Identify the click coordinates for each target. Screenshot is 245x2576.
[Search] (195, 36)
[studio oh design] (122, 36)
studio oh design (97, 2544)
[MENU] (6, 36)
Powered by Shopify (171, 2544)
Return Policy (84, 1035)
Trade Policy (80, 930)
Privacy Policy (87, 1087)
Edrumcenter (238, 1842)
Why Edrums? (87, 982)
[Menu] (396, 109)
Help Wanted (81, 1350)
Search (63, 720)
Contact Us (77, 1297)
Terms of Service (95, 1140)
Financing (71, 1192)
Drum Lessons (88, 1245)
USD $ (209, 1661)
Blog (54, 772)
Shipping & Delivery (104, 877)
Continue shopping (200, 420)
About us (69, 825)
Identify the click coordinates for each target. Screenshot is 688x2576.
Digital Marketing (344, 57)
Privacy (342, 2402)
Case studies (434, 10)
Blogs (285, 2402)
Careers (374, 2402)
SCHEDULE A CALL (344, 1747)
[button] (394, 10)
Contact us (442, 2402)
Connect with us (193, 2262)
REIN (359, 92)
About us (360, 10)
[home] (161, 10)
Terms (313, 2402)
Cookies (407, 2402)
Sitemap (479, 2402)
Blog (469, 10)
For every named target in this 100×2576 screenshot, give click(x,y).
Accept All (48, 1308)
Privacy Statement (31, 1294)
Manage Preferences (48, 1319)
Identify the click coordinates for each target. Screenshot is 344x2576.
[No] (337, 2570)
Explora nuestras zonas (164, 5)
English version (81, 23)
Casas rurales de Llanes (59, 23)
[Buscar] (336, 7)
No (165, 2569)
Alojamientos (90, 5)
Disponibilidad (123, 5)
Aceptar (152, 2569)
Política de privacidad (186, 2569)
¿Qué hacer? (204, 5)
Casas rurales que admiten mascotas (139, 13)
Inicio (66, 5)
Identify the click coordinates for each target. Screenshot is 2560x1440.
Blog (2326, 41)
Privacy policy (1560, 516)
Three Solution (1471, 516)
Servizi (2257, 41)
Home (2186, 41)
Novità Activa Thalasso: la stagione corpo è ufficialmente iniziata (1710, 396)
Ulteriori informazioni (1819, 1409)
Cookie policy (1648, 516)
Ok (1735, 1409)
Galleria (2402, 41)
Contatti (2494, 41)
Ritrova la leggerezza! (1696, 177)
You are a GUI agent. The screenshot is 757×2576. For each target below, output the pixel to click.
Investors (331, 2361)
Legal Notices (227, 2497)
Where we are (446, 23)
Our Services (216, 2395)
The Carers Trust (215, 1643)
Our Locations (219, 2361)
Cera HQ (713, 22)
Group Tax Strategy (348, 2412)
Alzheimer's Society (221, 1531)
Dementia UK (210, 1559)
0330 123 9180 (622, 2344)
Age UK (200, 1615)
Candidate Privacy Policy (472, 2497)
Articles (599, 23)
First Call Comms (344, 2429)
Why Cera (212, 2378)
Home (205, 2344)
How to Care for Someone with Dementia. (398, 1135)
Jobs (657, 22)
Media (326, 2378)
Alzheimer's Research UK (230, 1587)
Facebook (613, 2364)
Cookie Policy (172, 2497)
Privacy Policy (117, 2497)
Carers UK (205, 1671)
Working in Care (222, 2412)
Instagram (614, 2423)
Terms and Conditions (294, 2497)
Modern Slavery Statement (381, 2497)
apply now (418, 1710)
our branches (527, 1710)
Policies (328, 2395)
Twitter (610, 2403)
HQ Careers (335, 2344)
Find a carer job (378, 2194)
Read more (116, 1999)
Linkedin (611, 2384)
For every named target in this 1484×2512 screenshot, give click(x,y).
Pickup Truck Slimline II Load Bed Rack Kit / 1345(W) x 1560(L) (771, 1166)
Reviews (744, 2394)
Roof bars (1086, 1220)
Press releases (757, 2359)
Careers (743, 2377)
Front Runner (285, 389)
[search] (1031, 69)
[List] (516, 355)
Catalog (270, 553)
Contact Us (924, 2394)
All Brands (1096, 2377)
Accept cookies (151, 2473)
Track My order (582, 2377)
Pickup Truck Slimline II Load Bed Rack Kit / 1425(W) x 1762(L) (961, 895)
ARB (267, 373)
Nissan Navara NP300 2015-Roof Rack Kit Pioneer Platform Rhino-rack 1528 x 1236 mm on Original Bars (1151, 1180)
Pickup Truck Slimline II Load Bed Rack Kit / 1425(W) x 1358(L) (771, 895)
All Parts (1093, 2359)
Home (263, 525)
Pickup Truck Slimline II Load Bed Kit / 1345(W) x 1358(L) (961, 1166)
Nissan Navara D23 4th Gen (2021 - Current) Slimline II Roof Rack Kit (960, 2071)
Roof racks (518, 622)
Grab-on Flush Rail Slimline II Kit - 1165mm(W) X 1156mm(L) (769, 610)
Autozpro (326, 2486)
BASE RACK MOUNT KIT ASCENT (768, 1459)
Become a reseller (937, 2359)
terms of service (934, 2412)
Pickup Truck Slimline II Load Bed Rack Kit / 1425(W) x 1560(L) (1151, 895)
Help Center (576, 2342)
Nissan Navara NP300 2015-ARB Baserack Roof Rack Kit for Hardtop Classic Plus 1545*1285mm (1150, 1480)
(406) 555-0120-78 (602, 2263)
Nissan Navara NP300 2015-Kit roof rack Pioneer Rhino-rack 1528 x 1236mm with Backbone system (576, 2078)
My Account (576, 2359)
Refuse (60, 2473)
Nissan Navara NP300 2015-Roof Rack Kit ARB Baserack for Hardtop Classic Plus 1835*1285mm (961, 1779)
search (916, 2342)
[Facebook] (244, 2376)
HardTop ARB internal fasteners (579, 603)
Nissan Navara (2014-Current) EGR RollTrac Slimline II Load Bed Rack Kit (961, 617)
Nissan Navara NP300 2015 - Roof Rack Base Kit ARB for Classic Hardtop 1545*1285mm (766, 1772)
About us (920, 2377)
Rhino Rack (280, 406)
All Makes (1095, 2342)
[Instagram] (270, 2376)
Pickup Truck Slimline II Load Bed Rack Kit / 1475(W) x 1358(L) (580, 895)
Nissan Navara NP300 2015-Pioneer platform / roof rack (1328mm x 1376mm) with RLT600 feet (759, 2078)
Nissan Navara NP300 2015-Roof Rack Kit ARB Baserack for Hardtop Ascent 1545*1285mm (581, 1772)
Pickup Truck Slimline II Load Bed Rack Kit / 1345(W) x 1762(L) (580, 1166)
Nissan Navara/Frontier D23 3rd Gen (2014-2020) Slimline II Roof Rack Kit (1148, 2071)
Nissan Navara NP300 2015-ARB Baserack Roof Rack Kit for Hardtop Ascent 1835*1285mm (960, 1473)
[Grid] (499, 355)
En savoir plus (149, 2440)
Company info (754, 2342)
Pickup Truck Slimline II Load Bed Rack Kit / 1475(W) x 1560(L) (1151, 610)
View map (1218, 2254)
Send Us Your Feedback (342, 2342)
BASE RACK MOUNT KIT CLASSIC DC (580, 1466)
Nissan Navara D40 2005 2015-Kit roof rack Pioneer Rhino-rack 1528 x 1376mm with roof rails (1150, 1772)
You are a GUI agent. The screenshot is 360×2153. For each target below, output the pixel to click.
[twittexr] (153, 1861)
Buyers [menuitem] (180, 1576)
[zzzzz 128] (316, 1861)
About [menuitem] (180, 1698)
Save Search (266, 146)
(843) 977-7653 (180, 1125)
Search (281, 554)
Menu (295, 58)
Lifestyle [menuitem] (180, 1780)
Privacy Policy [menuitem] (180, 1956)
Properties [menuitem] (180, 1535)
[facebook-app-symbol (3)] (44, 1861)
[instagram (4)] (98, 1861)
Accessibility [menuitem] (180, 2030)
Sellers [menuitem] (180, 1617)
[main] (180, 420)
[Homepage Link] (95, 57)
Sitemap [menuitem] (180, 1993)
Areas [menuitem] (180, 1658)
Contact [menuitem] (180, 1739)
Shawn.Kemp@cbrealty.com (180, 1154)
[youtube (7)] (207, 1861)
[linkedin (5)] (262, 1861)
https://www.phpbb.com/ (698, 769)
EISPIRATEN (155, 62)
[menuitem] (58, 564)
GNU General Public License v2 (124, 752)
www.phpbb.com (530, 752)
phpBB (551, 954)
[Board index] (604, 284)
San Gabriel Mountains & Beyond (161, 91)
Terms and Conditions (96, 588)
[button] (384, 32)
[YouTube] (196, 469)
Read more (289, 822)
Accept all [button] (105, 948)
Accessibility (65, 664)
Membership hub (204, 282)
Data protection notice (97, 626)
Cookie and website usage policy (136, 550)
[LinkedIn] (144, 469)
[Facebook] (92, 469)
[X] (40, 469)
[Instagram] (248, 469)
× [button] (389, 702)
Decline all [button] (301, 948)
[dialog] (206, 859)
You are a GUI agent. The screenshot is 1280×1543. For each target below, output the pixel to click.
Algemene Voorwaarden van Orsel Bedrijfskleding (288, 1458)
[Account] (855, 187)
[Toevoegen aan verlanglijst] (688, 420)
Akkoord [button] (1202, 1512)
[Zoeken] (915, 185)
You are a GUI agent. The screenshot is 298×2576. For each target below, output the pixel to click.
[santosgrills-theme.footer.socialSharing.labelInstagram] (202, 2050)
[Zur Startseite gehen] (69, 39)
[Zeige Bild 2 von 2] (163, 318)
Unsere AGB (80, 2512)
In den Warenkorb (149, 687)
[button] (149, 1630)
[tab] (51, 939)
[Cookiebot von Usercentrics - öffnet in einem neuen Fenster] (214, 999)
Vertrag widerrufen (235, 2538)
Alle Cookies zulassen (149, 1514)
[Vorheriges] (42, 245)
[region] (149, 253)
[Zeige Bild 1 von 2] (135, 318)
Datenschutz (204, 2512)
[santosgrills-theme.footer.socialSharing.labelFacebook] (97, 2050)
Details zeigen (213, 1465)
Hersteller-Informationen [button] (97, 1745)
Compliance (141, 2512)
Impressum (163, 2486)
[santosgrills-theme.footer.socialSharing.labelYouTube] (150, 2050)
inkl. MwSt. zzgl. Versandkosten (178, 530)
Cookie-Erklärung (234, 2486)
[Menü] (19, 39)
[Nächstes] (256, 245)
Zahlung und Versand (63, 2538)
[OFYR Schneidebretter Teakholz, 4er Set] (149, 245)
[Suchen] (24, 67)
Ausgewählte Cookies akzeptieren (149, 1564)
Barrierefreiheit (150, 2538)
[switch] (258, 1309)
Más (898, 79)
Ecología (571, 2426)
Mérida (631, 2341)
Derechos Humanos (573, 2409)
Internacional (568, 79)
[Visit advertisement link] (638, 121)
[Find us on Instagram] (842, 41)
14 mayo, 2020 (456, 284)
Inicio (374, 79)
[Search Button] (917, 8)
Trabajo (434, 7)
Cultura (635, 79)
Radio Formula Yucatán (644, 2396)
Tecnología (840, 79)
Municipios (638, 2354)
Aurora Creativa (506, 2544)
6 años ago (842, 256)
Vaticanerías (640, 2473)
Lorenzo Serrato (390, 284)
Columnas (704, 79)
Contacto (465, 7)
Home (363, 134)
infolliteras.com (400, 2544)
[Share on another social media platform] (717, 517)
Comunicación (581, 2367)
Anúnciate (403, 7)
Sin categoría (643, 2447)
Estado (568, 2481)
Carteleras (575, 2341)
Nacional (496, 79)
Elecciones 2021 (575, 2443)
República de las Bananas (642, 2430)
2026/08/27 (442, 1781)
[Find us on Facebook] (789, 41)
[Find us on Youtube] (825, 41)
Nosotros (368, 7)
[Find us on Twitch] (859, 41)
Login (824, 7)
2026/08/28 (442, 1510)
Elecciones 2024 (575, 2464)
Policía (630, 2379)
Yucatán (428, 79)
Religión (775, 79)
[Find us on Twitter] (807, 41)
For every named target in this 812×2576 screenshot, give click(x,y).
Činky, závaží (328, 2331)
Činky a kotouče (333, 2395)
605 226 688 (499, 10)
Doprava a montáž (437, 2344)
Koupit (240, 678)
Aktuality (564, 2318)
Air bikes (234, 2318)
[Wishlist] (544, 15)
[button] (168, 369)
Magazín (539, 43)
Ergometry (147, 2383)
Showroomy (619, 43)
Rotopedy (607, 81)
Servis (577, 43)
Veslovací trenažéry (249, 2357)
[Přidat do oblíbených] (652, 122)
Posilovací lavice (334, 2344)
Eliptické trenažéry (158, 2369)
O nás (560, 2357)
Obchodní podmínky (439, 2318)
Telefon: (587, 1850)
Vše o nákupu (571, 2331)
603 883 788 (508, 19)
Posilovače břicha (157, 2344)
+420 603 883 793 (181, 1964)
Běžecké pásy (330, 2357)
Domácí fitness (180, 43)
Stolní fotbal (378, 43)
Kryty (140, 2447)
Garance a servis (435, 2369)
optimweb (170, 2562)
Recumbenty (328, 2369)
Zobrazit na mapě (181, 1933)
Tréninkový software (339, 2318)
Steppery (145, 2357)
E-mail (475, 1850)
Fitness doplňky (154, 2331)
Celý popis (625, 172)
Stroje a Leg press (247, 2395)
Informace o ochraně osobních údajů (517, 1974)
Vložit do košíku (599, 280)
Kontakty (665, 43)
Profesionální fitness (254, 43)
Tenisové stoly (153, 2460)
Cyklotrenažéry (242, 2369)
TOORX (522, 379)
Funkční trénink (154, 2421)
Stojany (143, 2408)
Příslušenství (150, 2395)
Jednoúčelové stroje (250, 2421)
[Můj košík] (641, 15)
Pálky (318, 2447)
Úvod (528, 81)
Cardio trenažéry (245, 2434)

§ Your objective
Above are some records. Copy each of their lines that holds the string "Statement".

§ Solution
Privacy Statement (31, 1294)
Modern Slavery Statement (381, 2497)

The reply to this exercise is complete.